資料の設問
1: 本文によると、「日本再興戦略 改訂2014」は2020年までに健康寿命をどれだけ延ばすことを目標としていますか。
2: 「慢性疾患のアドヒアランス向上を目指した服薬指導と薬局・薬剤師のこれからの役割」から始まり「であることには変わりません。」に至るまでの部分を、本文から一字も変えずに抜き出してください。

本文
··········

慢性疾患のアドヒアランス向上を目指した服薬指導と薬局・薬剤師のこれからの役割

2015-01-01

健康寿命を延ばす取り組みを

いま騒がれていることのひとつに団塊の世代が後期高齢者になる「2025年問題」があります。国民の4人に1人が75歳以上となり、医療費が大きく膨らむ可能性が考えられます。このような状況で国が強調しているのが、平均寿命と健康寿命の差です(図表1)。この差が寝たきりや介護が必要な不健康寿命であり、医療費が一番かかるわけです。

「日本再興戦略 改訂2014」では「健康寿命の延伸」を掲げ、2020年までに健康寿命を1年以上延ばすことやメタボ人口を減らすこと、健康診断の受診率向上を目標値に設定しています。

図表2の「死因順位別死亡率の年次推移」をご覧ください。ここで注目したいのが脳血管疾患です。2011年から4位になったので死亡率が減少したように見えますが、“介護が必要となる疾患の第1位”であることには変わりません。

··········

提供データ
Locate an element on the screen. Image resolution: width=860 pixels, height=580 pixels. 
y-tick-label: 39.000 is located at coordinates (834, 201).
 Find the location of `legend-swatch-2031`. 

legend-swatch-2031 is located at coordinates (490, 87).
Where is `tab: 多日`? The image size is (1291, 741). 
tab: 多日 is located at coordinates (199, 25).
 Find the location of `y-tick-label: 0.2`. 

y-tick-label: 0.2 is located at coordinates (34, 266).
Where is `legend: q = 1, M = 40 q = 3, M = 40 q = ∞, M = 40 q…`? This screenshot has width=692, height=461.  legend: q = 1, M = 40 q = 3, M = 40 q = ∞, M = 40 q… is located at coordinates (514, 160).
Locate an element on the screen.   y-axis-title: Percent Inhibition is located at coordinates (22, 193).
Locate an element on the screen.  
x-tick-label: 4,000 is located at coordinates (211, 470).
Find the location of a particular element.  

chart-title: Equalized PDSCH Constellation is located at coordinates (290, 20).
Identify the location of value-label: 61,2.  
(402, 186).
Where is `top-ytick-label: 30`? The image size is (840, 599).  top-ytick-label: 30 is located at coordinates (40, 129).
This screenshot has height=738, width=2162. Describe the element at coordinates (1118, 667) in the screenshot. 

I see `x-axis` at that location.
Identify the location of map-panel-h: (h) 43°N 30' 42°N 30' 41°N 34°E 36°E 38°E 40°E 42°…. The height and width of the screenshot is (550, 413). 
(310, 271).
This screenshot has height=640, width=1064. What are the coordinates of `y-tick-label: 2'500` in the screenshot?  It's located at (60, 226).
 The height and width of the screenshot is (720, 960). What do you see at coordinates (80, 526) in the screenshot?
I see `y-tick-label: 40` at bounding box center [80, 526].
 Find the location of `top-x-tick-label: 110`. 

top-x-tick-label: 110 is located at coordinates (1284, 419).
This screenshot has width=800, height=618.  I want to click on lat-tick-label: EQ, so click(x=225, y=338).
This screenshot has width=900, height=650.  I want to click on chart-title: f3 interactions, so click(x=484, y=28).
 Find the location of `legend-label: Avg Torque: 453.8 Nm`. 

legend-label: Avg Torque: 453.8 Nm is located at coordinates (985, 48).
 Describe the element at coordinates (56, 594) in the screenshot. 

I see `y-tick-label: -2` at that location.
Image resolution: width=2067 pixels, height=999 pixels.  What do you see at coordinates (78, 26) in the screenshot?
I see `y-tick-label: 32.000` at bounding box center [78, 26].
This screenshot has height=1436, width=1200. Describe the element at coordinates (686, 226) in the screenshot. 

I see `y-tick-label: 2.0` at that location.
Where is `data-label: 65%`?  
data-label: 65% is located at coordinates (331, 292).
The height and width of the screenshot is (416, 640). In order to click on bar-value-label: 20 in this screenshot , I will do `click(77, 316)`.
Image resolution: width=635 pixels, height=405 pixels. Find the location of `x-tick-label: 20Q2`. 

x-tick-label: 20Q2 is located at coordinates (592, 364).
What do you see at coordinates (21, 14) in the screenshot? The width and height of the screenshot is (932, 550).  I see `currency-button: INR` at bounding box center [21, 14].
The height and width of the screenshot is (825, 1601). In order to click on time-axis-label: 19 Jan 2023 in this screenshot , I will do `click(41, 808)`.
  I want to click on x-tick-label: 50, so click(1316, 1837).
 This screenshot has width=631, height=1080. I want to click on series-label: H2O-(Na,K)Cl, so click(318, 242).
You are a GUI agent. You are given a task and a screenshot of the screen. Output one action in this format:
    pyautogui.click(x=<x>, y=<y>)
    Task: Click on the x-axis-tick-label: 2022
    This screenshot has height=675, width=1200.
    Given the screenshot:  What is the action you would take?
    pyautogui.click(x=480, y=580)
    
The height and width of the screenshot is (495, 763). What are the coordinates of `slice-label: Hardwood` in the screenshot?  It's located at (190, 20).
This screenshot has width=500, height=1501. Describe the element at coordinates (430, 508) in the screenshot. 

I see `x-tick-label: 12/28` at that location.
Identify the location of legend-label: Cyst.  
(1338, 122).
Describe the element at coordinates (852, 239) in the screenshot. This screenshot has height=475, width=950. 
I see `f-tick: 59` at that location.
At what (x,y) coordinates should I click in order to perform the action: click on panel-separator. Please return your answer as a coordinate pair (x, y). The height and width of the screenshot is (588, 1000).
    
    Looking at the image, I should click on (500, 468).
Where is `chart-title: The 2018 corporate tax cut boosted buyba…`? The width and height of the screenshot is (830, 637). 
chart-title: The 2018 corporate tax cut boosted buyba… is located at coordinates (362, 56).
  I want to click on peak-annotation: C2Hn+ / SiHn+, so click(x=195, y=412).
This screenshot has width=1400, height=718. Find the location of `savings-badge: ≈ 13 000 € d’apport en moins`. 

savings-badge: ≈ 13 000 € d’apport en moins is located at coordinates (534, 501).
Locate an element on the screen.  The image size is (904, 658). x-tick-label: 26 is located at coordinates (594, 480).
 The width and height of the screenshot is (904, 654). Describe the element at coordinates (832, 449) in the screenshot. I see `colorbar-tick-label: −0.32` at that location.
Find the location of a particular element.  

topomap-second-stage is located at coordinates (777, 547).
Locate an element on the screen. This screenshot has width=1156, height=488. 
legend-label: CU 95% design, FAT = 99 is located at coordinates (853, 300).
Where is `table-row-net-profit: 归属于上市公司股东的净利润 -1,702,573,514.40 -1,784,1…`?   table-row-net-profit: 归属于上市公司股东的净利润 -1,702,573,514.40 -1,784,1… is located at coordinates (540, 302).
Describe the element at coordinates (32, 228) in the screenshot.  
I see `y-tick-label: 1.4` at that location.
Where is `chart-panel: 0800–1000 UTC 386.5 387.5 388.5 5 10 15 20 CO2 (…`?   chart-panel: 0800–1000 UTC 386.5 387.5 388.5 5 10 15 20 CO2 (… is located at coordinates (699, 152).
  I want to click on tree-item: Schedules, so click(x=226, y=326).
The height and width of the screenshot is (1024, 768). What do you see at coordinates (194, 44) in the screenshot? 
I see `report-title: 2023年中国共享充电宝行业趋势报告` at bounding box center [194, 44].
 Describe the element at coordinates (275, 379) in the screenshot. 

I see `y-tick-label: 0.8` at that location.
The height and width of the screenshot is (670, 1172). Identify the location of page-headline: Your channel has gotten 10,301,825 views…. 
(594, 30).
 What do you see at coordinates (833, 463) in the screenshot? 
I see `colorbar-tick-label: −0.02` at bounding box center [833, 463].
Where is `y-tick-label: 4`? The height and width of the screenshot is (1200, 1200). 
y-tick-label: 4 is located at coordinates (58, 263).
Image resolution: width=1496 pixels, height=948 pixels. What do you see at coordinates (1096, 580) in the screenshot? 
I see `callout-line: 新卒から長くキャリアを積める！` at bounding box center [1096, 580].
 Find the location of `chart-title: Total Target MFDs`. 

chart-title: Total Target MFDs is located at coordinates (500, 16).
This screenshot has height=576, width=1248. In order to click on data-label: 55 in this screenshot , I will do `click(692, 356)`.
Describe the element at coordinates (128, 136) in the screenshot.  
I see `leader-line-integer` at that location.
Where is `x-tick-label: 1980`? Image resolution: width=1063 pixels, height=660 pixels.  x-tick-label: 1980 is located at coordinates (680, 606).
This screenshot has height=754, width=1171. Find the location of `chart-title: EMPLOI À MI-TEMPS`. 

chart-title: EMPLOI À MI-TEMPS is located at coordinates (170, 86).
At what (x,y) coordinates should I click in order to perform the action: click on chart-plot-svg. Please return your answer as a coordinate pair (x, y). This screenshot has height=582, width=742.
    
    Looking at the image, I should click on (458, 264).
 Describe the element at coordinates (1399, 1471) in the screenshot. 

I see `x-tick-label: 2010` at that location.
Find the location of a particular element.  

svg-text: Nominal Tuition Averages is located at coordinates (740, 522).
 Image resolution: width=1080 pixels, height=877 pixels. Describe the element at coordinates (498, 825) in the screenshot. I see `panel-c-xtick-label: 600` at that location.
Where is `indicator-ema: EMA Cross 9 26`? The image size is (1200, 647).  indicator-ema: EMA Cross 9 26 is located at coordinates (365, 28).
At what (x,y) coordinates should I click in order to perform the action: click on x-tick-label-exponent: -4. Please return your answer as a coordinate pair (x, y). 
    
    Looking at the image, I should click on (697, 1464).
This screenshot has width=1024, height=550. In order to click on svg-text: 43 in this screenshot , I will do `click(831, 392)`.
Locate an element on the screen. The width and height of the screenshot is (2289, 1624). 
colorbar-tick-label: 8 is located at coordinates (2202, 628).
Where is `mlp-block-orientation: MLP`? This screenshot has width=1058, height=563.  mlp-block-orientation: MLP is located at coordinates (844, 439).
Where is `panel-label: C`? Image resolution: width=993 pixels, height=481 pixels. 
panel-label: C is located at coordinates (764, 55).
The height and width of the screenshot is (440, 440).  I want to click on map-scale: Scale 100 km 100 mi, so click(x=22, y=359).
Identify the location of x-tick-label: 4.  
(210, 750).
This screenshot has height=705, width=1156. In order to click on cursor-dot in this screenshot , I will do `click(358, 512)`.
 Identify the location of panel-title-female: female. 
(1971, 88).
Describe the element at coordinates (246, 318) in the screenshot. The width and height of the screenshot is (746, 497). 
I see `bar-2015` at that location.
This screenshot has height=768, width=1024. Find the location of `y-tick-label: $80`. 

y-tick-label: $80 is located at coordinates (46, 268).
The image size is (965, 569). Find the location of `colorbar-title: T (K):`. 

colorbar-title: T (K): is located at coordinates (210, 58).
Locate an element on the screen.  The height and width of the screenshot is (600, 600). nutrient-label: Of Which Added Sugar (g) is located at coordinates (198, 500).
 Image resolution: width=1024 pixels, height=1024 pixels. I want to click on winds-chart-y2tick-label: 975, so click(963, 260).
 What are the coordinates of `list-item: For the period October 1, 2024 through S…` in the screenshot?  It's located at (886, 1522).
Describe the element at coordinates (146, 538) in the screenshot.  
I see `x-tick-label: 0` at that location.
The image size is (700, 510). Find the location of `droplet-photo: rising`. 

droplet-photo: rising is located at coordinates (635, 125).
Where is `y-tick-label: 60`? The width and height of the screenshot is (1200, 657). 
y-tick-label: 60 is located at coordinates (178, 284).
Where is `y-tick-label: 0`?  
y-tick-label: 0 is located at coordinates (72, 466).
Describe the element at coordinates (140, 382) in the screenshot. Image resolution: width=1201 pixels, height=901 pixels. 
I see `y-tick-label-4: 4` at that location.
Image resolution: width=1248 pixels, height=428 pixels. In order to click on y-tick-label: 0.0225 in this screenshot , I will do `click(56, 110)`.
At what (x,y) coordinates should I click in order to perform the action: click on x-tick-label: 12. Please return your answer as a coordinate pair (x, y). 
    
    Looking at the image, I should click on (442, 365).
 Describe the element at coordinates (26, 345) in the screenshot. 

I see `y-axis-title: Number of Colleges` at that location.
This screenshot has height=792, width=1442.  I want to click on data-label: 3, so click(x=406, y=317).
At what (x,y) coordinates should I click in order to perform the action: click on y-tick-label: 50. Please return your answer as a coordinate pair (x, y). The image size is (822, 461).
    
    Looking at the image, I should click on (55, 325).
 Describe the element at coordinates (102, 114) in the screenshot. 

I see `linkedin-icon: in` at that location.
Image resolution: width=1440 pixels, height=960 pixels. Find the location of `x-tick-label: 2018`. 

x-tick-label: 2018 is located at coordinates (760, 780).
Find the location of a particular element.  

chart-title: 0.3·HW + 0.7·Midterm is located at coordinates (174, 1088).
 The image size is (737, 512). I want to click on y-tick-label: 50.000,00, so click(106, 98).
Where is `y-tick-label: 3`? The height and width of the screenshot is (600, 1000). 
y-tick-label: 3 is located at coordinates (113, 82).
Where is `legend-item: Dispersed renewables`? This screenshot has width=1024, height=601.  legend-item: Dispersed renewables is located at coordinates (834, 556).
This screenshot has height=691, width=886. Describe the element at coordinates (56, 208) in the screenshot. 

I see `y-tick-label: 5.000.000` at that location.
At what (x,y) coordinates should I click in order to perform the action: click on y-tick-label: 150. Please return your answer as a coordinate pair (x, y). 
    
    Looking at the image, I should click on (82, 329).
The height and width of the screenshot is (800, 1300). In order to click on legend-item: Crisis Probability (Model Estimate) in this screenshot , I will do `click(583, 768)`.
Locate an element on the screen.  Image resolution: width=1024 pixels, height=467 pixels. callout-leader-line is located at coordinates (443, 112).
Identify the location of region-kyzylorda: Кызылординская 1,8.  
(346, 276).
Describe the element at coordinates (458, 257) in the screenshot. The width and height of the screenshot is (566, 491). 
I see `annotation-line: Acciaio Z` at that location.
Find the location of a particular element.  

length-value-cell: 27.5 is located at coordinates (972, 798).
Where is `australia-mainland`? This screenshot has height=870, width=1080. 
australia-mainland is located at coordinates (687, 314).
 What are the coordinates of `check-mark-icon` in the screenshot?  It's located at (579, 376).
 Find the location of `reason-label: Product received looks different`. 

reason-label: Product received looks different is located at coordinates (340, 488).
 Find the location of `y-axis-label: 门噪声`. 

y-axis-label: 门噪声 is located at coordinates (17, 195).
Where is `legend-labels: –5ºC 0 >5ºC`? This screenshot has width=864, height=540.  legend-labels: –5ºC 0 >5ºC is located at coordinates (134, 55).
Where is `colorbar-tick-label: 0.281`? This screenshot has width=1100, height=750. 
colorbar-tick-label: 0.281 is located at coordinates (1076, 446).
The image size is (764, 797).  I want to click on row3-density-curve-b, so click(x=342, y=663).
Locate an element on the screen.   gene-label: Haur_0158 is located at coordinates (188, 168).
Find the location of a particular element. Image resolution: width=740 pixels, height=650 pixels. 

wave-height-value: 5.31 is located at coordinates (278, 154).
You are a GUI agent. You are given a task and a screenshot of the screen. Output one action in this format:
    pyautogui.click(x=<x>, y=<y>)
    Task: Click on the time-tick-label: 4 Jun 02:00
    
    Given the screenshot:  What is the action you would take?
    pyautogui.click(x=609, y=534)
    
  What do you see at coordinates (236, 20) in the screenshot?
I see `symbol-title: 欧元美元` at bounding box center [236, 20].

··········

設問の解答
1: 1年以上延ばすことです。

2:
慢性疾患のアドヒアランス向上を目指した服薬指導と薬局・薬剤師のこれからの役割

2015-01-01

健康寿命を延ばす取り組みを

いま騒がれていることのひとつに団塊の世代が後期高齢者になる「2025年問題」があります。国民の4人に1人が75歳以上となり、医療費が大きく膨らむ可能性が考えられます。このような状況で国が強調しているのが、平均寿命と健康寿命の差です(図表1)。この差が寝たきりや介護が必要な不健康寿命であり、医療費が一番かかるわけです。

「日本再興戦略 改訂2014」では「健康寿命の延伸」を掲げ、2020年までに健康寿命を1年以上延ばすことやメタボ人口を減らすこと、健康診断の受診率向上を目標値に設定しています。

図表2の「死因順位別死亡率の年次推移」をご覧ください。ここで注目したいのが脳血管疾患です。2011年から4位になったので死亡率が減少したように見えますが、“介護が必要となる疾患の第1位”であることには変わりません。